To do
Each line of the data below that holds the word "computer" is to be reported in full.
Start of Input data
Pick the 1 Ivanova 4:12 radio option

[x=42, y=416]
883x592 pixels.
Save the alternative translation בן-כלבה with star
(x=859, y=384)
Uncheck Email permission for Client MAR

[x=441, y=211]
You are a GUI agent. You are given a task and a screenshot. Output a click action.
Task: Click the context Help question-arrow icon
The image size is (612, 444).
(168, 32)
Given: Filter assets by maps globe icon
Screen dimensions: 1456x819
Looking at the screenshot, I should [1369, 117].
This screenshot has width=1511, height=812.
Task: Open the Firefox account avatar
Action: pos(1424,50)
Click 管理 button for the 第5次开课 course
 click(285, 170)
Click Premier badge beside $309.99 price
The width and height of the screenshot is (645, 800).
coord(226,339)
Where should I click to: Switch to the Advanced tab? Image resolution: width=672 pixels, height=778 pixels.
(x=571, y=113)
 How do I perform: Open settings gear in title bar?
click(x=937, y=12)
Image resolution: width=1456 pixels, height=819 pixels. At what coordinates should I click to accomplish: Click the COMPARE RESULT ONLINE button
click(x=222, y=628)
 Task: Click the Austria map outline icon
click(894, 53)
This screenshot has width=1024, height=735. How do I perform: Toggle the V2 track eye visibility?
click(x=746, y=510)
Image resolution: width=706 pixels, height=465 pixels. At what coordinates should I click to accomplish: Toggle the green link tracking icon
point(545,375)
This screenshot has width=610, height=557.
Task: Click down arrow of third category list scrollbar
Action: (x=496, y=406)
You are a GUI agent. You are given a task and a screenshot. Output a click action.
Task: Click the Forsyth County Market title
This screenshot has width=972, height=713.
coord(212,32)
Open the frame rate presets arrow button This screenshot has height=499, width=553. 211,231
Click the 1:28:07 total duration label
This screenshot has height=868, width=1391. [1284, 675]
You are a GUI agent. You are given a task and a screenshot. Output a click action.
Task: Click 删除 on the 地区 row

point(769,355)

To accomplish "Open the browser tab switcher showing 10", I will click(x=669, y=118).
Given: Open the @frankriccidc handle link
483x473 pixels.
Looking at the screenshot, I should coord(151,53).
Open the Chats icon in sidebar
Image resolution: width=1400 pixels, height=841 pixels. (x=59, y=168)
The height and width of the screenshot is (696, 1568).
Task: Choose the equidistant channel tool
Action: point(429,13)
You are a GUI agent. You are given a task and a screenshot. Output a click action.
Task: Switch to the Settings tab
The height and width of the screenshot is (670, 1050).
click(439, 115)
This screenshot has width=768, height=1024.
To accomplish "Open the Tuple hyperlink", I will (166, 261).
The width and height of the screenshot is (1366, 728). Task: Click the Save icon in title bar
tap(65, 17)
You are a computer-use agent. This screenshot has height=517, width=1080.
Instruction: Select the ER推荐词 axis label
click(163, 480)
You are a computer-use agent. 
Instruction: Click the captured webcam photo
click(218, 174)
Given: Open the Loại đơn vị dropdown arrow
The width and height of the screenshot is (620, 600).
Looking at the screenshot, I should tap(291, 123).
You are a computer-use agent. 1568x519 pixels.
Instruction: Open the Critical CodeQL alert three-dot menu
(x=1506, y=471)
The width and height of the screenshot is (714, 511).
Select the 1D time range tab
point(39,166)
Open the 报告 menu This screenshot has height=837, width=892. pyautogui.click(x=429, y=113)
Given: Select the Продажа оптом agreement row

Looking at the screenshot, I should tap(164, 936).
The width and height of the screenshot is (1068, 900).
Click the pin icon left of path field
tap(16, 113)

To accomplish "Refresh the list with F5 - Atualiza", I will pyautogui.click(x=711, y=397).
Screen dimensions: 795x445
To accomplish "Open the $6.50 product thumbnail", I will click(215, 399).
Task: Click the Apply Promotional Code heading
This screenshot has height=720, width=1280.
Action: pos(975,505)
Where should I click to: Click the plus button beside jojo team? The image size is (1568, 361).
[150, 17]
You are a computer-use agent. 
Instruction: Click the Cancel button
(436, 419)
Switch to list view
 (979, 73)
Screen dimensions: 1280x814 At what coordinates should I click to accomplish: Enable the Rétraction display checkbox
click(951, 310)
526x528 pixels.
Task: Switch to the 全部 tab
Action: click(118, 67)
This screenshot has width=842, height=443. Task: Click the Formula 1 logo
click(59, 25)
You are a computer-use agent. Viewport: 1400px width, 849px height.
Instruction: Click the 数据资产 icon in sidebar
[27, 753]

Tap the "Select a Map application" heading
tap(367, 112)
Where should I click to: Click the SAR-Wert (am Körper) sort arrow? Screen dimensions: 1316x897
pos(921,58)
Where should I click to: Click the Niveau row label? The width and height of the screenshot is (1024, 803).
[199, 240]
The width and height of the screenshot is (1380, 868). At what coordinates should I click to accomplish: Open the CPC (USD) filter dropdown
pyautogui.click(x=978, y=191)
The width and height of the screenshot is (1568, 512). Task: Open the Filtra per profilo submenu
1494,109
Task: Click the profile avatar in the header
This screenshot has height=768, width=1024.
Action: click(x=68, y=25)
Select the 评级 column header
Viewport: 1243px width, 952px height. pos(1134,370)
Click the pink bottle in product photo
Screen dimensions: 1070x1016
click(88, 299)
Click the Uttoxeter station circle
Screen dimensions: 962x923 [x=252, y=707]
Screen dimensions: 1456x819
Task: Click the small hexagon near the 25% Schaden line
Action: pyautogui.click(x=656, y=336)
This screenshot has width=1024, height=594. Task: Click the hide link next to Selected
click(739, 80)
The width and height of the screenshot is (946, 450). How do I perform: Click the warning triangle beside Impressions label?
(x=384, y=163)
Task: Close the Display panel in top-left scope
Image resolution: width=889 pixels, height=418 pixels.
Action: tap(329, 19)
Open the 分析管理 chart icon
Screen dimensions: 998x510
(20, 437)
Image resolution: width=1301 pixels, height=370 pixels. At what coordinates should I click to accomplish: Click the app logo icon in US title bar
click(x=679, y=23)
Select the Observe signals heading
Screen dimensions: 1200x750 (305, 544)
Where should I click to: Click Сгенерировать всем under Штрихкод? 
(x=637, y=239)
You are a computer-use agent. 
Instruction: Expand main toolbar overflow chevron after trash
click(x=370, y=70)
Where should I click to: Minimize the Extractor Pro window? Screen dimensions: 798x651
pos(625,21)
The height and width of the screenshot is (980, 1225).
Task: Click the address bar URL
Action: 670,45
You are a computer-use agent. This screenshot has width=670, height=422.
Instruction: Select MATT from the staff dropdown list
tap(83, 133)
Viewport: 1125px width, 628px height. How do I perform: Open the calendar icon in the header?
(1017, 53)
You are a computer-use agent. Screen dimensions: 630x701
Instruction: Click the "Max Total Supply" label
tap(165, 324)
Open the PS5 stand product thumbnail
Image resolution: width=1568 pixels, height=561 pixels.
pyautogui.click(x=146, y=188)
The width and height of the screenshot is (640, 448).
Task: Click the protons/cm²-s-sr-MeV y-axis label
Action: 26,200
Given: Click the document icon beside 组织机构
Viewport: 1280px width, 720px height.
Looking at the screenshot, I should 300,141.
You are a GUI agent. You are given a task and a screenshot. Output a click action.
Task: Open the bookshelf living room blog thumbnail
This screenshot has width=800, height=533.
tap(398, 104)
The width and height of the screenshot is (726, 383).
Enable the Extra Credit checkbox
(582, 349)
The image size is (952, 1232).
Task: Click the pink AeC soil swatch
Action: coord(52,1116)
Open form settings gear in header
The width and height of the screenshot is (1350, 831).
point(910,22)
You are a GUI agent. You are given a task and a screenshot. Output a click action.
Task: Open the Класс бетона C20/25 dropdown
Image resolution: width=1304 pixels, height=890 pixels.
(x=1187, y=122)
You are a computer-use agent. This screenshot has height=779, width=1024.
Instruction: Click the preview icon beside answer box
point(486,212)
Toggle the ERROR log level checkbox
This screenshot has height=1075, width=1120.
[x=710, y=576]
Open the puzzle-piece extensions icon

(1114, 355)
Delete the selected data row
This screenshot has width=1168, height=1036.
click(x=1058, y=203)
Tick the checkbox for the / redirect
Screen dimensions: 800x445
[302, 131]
End of Input data
Answer section
You are a computer-use agent. This screenshot has height=517, width=1080.
You are a computer-use agent. 
You are a computer-use agent. 1568x519 pixels.
You are a computer-use agent. 
You are a computer-use agent. Viewport: 1400px width, 849px height.
You are a computer-use agent. 
You are a computer-use agent. This screenshot has width=670, height=422.
You are a computer-use agent. Screen dimensions: 630x701
You are a computer-use agent. This screenshot has height=779, width=1024.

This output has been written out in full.